MATERIAL SHOWN »
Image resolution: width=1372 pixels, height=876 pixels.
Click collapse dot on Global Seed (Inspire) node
* * *
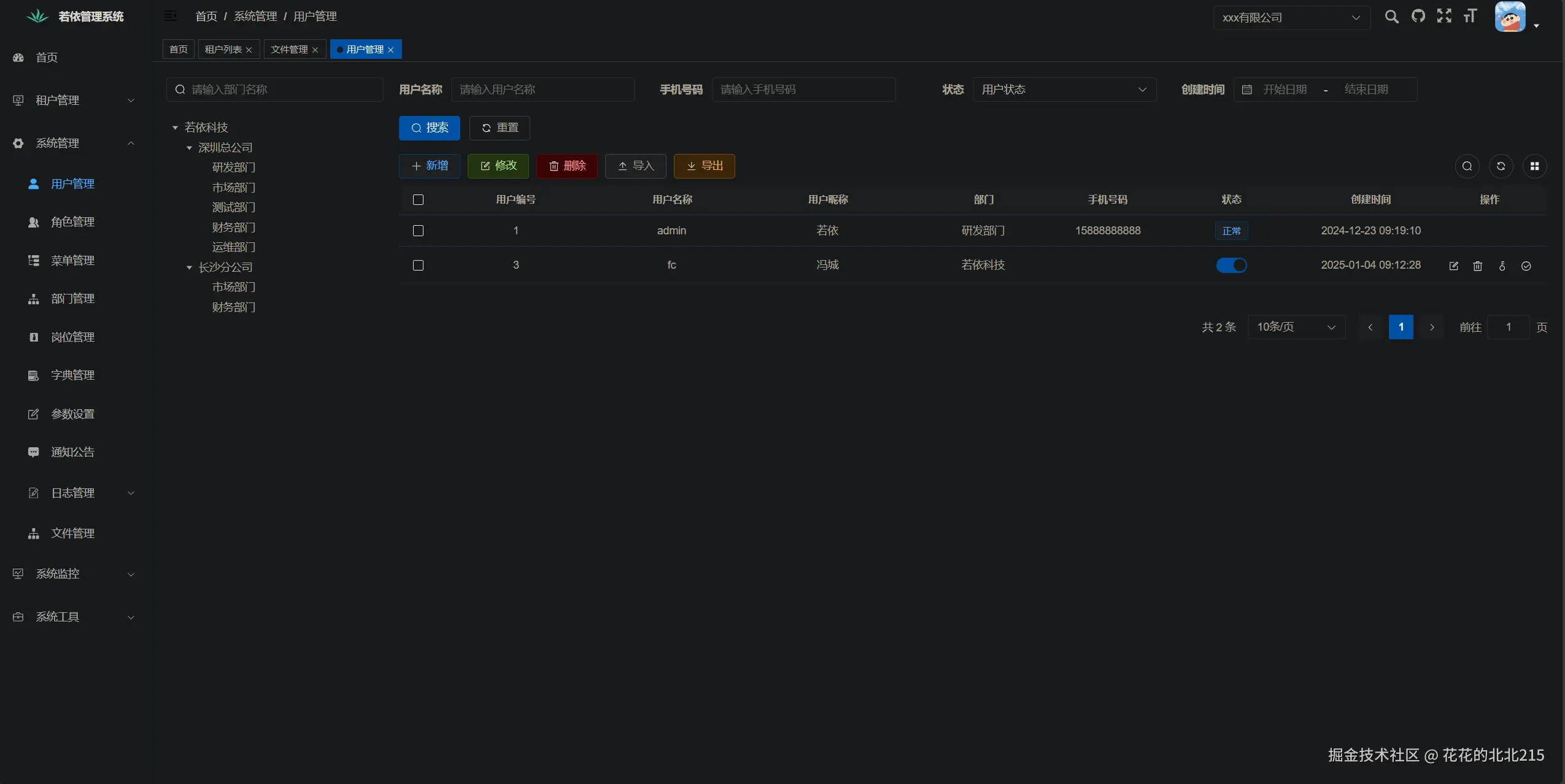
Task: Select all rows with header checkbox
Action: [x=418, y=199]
==
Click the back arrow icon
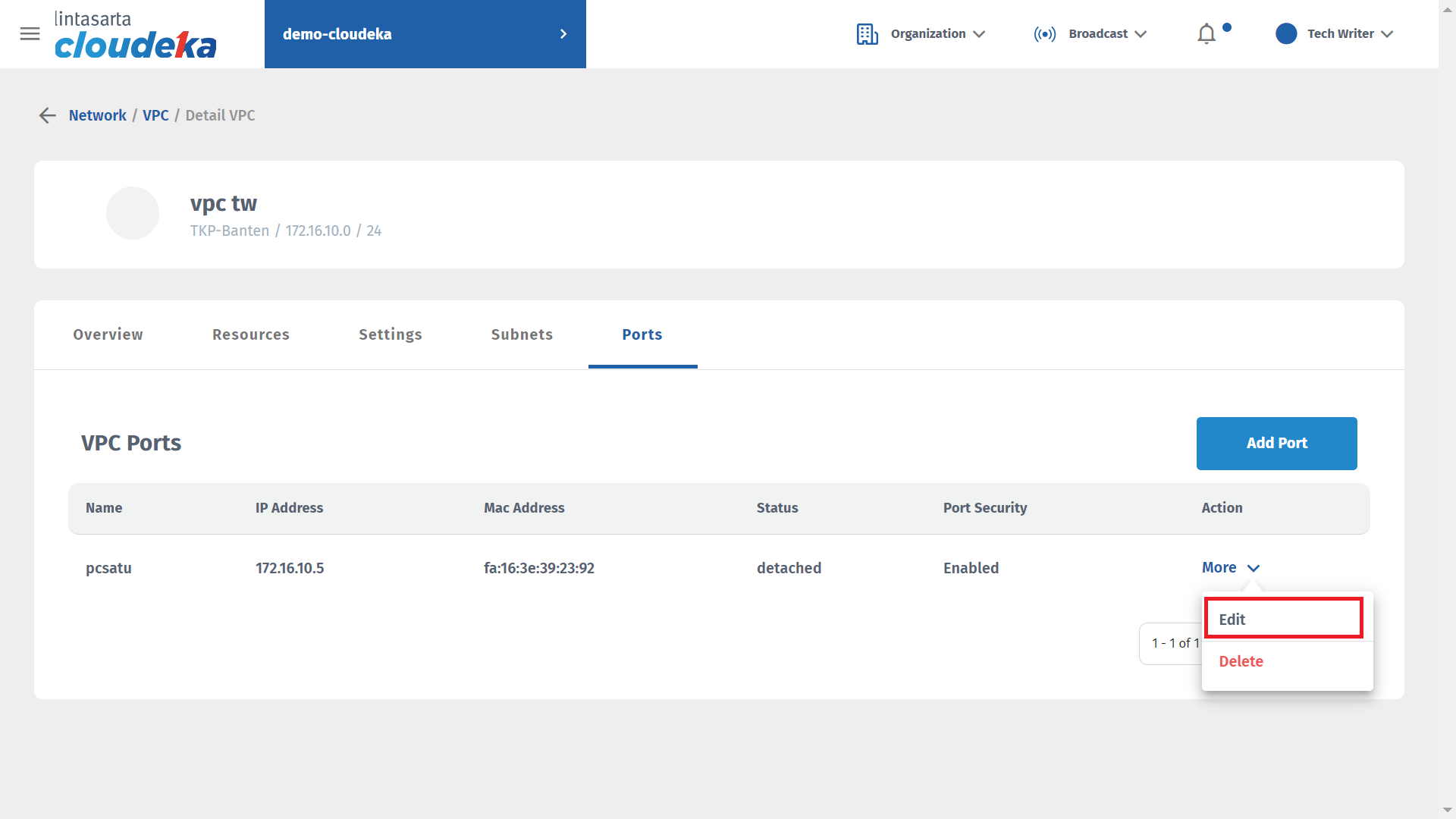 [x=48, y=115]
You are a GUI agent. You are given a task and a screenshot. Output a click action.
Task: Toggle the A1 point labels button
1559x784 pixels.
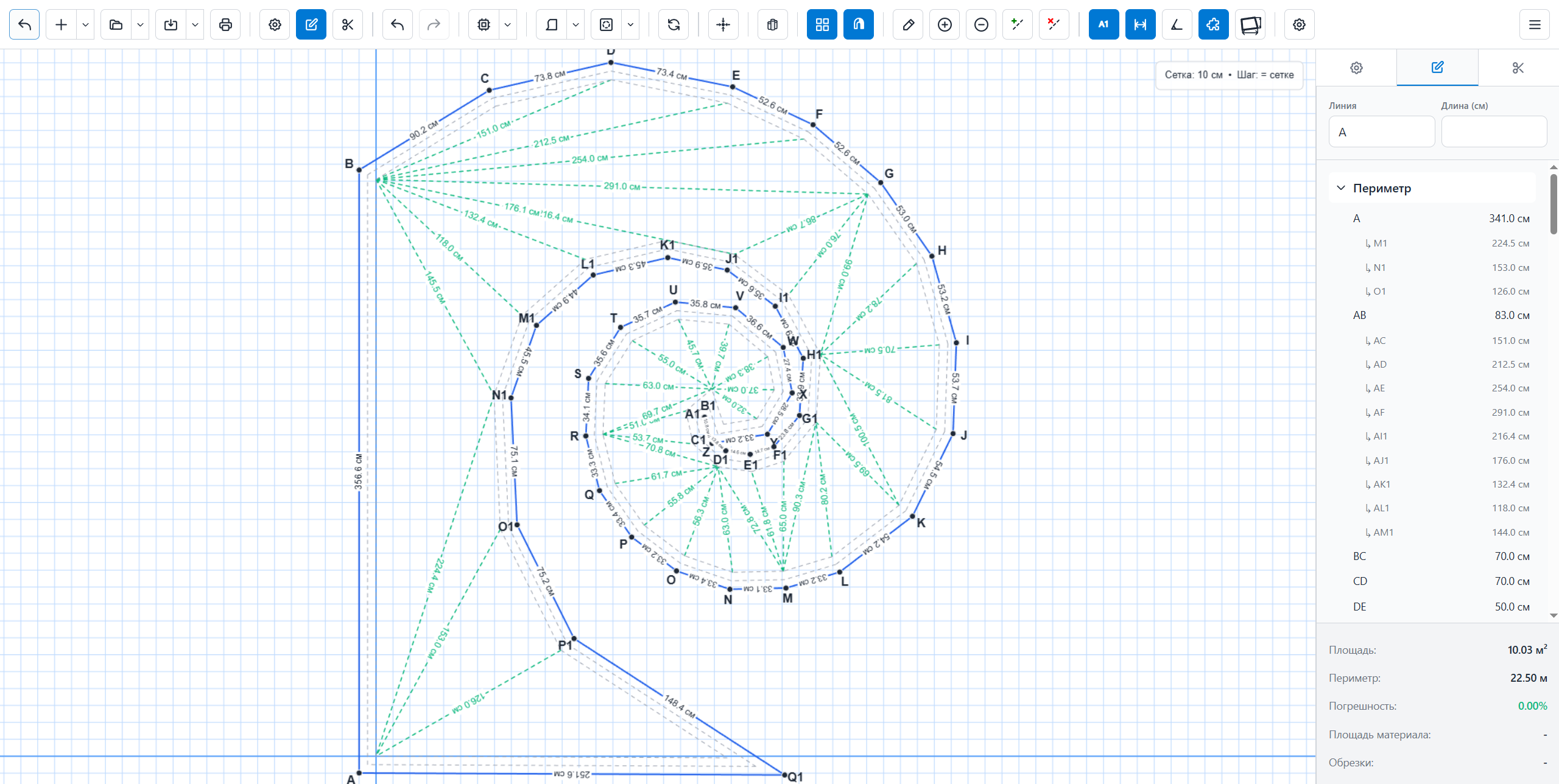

WHAT TO WORK ON »
Pick out and copy the lines of the entries that hold the string "pixels".

EXERCISE ANSWER »
Image resolution: width=1372 pixels, height=876 pixels.
1559x784 pixels.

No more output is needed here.